* _What to do_
May I have the lines from the one containing "Viewport: 993px width, 658px height." to the end of the entries, returned exactly and with nothing else?

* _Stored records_

==========

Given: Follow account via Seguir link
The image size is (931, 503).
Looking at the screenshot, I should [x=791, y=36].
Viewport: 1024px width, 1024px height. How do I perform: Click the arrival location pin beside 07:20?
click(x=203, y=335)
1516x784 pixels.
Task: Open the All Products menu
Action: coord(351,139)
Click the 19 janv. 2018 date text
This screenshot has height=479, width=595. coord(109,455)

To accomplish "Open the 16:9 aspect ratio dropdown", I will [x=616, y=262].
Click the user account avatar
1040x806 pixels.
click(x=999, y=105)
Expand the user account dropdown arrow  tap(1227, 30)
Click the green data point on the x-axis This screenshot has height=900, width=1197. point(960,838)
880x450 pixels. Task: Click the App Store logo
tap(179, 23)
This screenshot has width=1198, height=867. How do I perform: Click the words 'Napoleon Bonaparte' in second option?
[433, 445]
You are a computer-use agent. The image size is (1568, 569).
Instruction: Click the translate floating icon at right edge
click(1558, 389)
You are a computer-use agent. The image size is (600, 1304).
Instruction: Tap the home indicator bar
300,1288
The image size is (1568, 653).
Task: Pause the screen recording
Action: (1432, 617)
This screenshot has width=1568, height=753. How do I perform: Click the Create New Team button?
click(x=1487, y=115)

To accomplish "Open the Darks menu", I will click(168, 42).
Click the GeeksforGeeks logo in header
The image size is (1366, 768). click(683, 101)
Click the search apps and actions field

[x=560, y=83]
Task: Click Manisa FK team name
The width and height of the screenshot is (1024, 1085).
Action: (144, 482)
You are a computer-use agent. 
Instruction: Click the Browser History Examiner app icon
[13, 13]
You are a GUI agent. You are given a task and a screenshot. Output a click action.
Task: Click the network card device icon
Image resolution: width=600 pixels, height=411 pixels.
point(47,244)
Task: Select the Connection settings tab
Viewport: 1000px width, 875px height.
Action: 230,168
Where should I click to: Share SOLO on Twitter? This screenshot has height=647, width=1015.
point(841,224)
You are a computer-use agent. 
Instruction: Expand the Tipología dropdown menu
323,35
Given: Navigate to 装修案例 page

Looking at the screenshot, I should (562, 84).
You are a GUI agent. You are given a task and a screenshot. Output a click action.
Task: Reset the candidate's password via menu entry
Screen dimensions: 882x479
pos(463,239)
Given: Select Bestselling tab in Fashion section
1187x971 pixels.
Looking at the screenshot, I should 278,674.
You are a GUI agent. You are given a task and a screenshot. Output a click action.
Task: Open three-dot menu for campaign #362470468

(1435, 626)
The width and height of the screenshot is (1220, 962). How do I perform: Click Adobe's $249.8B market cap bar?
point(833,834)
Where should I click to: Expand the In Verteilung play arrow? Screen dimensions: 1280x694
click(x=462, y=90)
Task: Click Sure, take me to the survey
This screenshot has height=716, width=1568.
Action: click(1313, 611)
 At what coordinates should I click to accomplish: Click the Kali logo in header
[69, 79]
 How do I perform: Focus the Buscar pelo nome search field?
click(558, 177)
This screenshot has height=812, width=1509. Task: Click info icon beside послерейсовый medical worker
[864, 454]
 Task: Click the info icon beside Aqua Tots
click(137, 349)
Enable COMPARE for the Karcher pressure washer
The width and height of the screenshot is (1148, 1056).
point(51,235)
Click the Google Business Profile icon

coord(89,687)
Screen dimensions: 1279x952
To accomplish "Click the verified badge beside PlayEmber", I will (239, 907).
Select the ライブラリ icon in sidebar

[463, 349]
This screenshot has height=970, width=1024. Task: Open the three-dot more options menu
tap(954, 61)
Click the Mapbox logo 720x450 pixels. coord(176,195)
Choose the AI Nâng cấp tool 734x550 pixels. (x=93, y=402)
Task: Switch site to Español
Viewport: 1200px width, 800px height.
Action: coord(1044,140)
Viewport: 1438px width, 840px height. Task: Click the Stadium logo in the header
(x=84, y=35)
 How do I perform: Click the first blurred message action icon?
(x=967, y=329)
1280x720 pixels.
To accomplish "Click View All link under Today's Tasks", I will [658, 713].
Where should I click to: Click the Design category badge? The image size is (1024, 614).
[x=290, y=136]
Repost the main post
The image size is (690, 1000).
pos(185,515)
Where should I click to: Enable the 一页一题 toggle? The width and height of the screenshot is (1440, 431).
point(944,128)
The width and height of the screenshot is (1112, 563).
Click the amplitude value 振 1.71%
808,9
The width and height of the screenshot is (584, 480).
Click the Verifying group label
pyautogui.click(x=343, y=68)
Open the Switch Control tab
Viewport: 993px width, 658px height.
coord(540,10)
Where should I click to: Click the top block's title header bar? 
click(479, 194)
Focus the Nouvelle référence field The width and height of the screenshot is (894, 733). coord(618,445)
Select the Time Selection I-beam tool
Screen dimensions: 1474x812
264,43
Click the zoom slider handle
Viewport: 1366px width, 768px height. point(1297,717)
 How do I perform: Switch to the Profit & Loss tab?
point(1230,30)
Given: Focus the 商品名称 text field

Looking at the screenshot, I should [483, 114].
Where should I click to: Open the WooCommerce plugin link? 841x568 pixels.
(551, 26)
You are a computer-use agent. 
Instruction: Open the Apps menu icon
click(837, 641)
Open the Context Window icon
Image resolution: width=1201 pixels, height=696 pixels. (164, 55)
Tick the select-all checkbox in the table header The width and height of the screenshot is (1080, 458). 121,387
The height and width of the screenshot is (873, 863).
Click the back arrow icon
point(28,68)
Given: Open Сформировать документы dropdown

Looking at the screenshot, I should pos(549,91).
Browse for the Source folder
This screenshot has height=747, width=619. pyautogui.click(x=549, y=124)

==========

* _Written reply_
Viewport: 993px width, 658px height.
coord(540,10)
Where should I click to: Click the top block's title header bar? 
click(479, 194)
Focus the Nouvelle référence field The width and height of the screenshot is (894, 733). coord(618,445)
Select the Time Selection I-beam tool
Screen dimensions: 1474x812
264,43
Click the zoom slider handle
Viewport: 1366px width, 768px height. point(1297,717)
 How do I perform: Switch to the Profit & Loss tab?
point(1230,30)
Given: Focus the 商品名称 text field

Looking at the screenshot, I should [483, 114].
Where should I click to: Open the WooCommerce plugin link? 841x568 pixels.
(551, 26)
You are a computer-use agent. 
Instruction: Open the Apps menu icon
click(837, 641)
Open the Context Window icon
Image resolution: width=1201 pixels, height=696 pixels. (164, 55)
Tick the select-all checkbox in the table header The width and height of the screenshot is (1080, 458). 121,387
The height and width of the screenshot is (873, 863).
Click the back arrow icon
point(28,68)
Given: Open Сформировать документы dropdown

Looking at the screenshot, I should pos(549,91).
Browse for the Source folder
This screenshot has height=747, width=619. pyautogui.click(x=549, y=124)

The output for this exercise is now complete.